Em setembro de 1990 o cenário repete-se: José Mário da Silva Nunes sentiu-se mal durante uma prova, a tal ponto que foi transportado de helicóptero para o Hospital de Santa Maria com sinais de enfarte do miocárdio. "Chegou sem vida ao hospital", contou-se na imprensa. Então, como hoje (veja-se o caso das agressões de instrutores reportadas por Dylan da Silva a amigos seus pouco antes de morrer), surgiram fontes a denunciar “a forma como foi ministrada a reanimação e os ‘murros e pontapés’ dados àqueles que tentavam abandonar a prova” (Observador, 8.9.2016). Em 1990, como agora, os porta-vozes do Exército negaram que tivesse havido qualquer agressão. "A estes militares de profissão basta-lhes dizer que se querem ir embora para regressarem ao quartel em que estavam colocados antes de se inscreverem" (PÚBLICO, 16.9.2016). Bastará? Ao Observador, "um instrutor explica por que razão levam os militares a níveis de sofrimento fora do comum: 'Para testares uma pessoa tens de quebrá-la. Queres a natureza e a essência da pessoa para que, mesmo na exaustão, consiga pensar para sobreviver e para salvar os colegas', diz um instrutor.
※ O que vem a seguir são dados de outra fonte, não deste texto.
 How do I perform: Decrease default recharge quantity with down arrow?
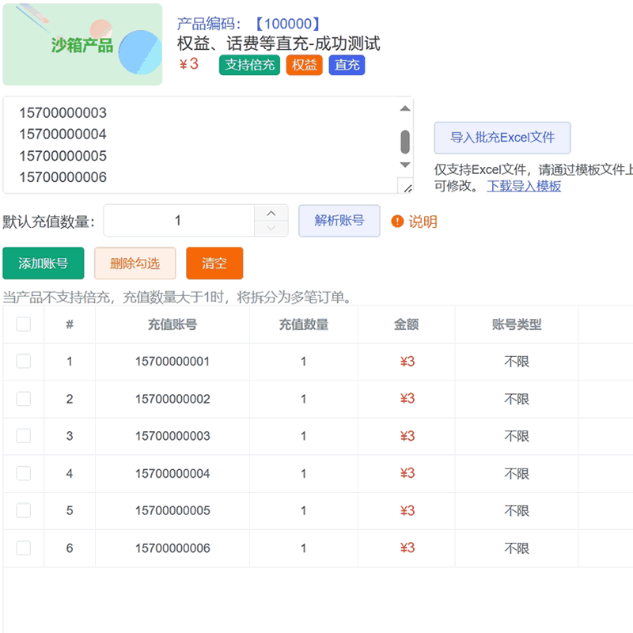click(x=271, y=229)
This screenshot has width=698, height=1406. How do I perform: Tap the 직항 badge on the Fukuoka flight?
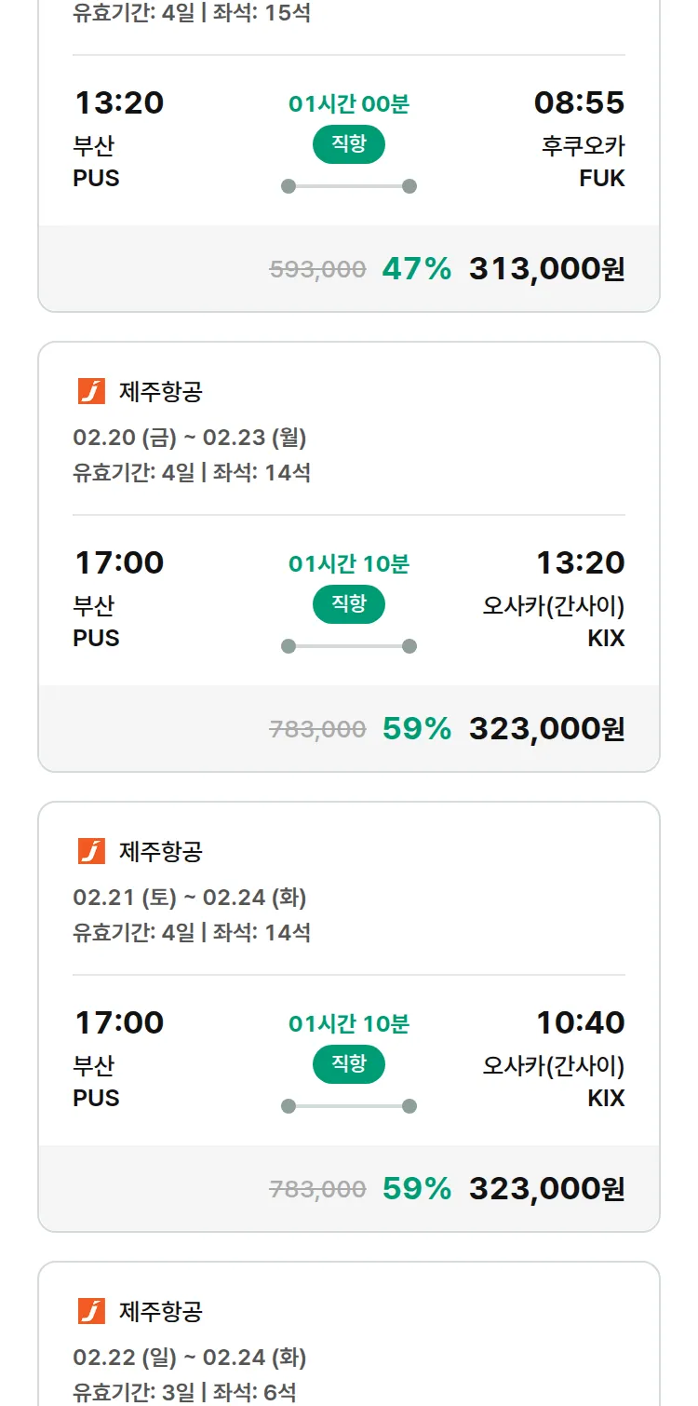coord(349,144)
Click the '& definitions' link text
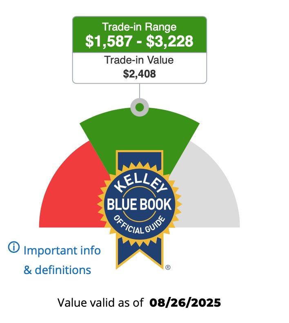289x323 pixels. pos(57,270)
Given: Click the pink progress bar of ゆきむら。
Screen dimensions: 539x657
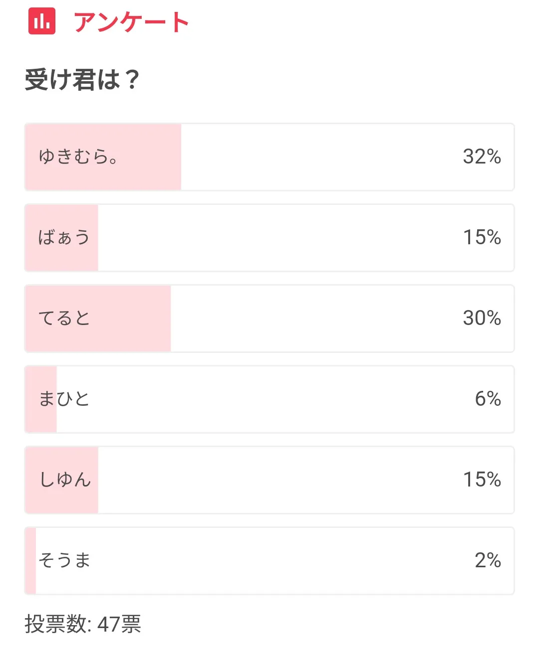Looking at the screenshot, I should click(x=103, y=157).
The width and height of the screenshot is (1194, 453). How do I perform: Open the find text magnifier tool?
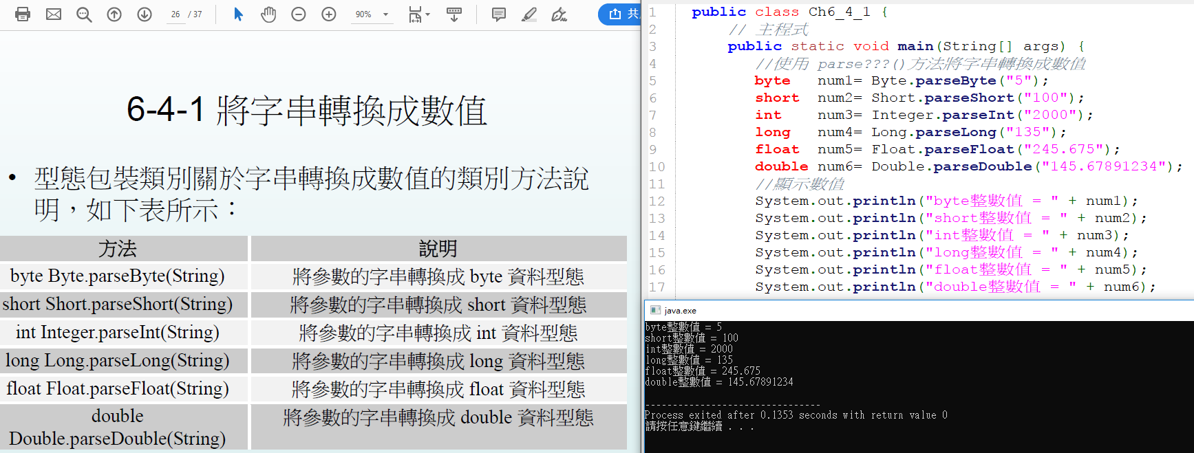click(x=84, y=14)
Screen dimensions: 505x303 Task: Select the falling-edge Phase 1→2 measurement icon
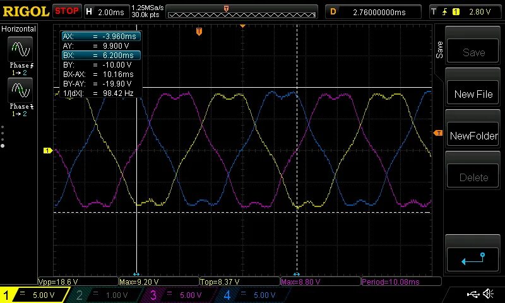click(20, 90)
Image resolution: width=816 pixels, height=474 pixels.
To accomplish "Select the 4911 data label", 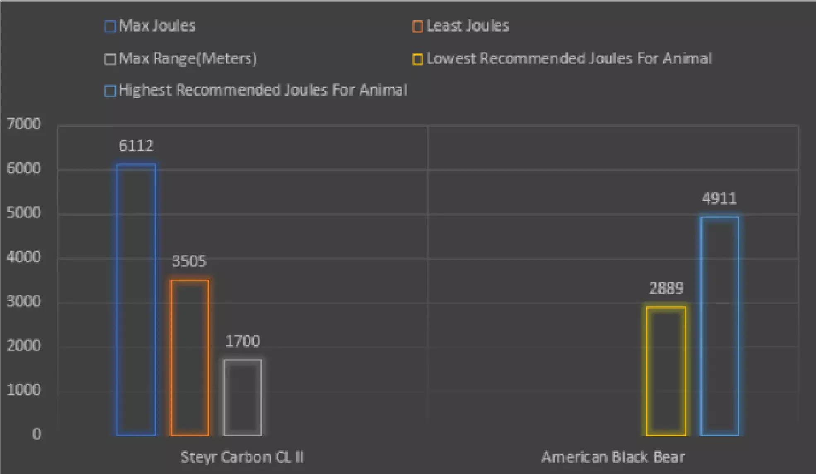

Para isso, é preciso 'testar os seus valores até ao limite'." O que farão estes instrutores quando algum instruendo lhe diz que quer desistir?
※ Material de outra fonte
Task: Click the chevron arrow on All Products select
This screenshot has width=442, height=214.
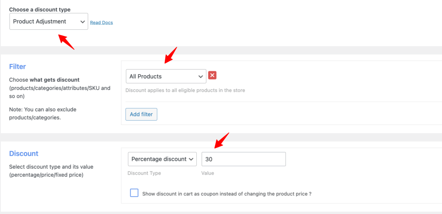Action: click(x=200, y=77)

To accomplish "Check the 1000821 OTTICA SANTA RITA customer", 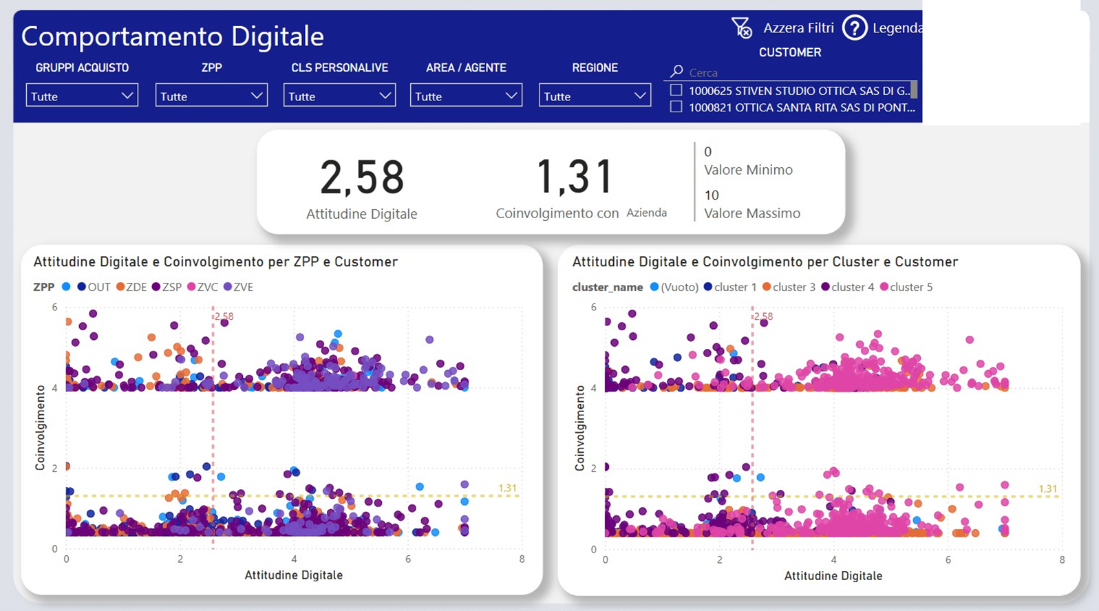I will [676, 107].
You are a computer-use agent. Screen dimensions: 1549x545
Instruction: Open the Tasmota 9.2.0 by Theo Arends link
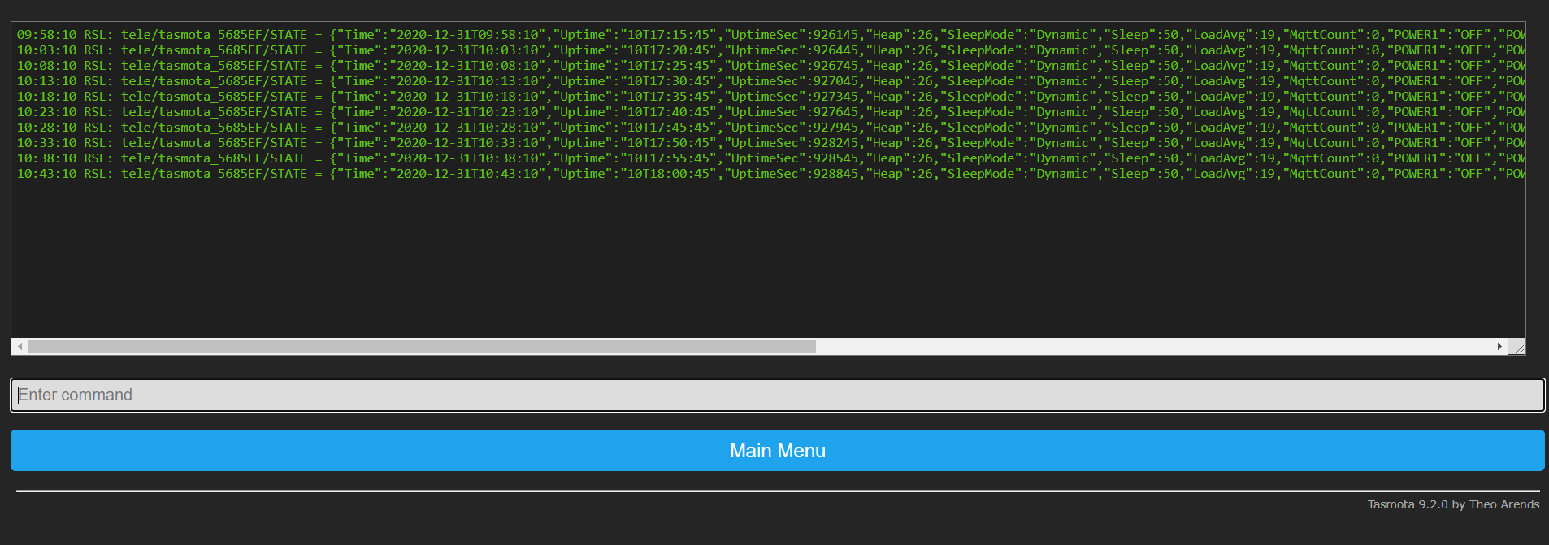(x=1452, y=504)
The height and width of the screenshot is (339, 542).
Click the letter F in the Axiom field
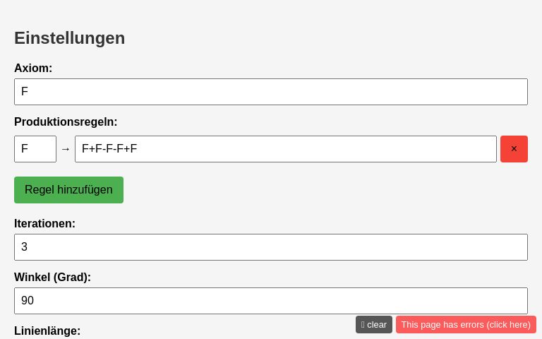(x=25, y=92)
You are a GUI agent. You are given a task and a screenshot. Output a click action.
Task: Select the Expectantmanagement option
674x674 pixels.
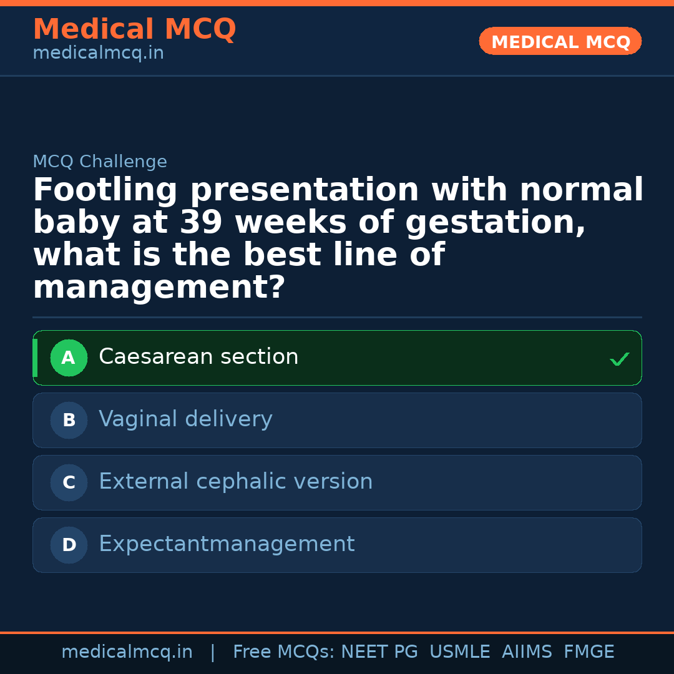pos(227,544)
Nem me vou meter pela discussão - de resto, completamente legítima, e necessária! - sobre a perversão ética e moral que percorre toda a prosápia, toda a arrogância, com que os responsáveis por esta força militar se vangloriam de "rituais iniciáticos e cerimoniais únicos", de "uma tradição (...) inspirada nas antigas ordens de cavalaria portuguesas", da formação desse "homem que, senhor absoluto de uma vontade, pode, em imperativos de consciência, vergar e dominar a força de um instinto". O que os Comandos dizem de si próprios nas suas páginas oficiais destila o pior militarismo. Que nos recordem que, "em Portugal, os Comandos nasceram na guerra", isto é, na Guerra Colonial, "e para fazer a guerra", pode parecer banal, mas merecia que lhes recordássemos que em Wyryamu e em centenas de outros casos foram responsáveis pelo que de mais imperdoável a tropa portuguesa fez em África. Que o seu mote seja "Quem faz do perigo o seu pão, do sofrimento seu irmão e da morte sua companheira", que se proclame que "o comando não foge ao perigo, não evita as situações que possam acarretar-lhe incómodos", não deveria permitir a quem manda pressupor ser inevitável que uma formação destas possa deixar pelo caminho mortos e feridos graves, e muito menos que se pretenda responsabilizar as próprias vítimas por se terem aventurado a fazer um curso para o qual não tinham condições físicas ou psicológicas. Mas, afinal, quem os selecionou? Não havia médicos? Não havia psicólogos? Ou nos Comandos seleciona-se a olhómetro? É inacreditável que nestes últimos dias tenha havido oficiais a insinuar que estes jovens militares no ativo possam ter morrido por ter tomado substâncias proibidas, como se, nas condições de controlo permanente a que estavam sujeitos, tal pudesse passar despercebido. Que o homem que chefiou o Exército em 2006-11, o general Pinto Ramalho, se lembre, a propósito de mortos em tempos de paz, de perguntar se “os portugueses querem ter um exército de escuteiros ou uma força armada capaz de atuar ao nível dos outros países do mundo?” (Observador, 8.9.2016) diz muito do que as chefias militares julgam ser o seu papel neste país. Que o ministro da Defesa, por fim, tenha reduzido estas mortes a "ocorrências" e que diga apenas que há que "saber o que é que correu menos bem" (declarações na AR, 15.9.2016) é digno de um prémio internacional de eufemismo prescindível.

"Há uma garantia que já dei, e que o ministro da Defesa e o Chefe de Estado Maior das Forças Armadas também já deram: é que será tudo apurado até às últimas consequências", garantiu o Presidente da República (PÚBLICO, 16.9.2016). Pago para ver!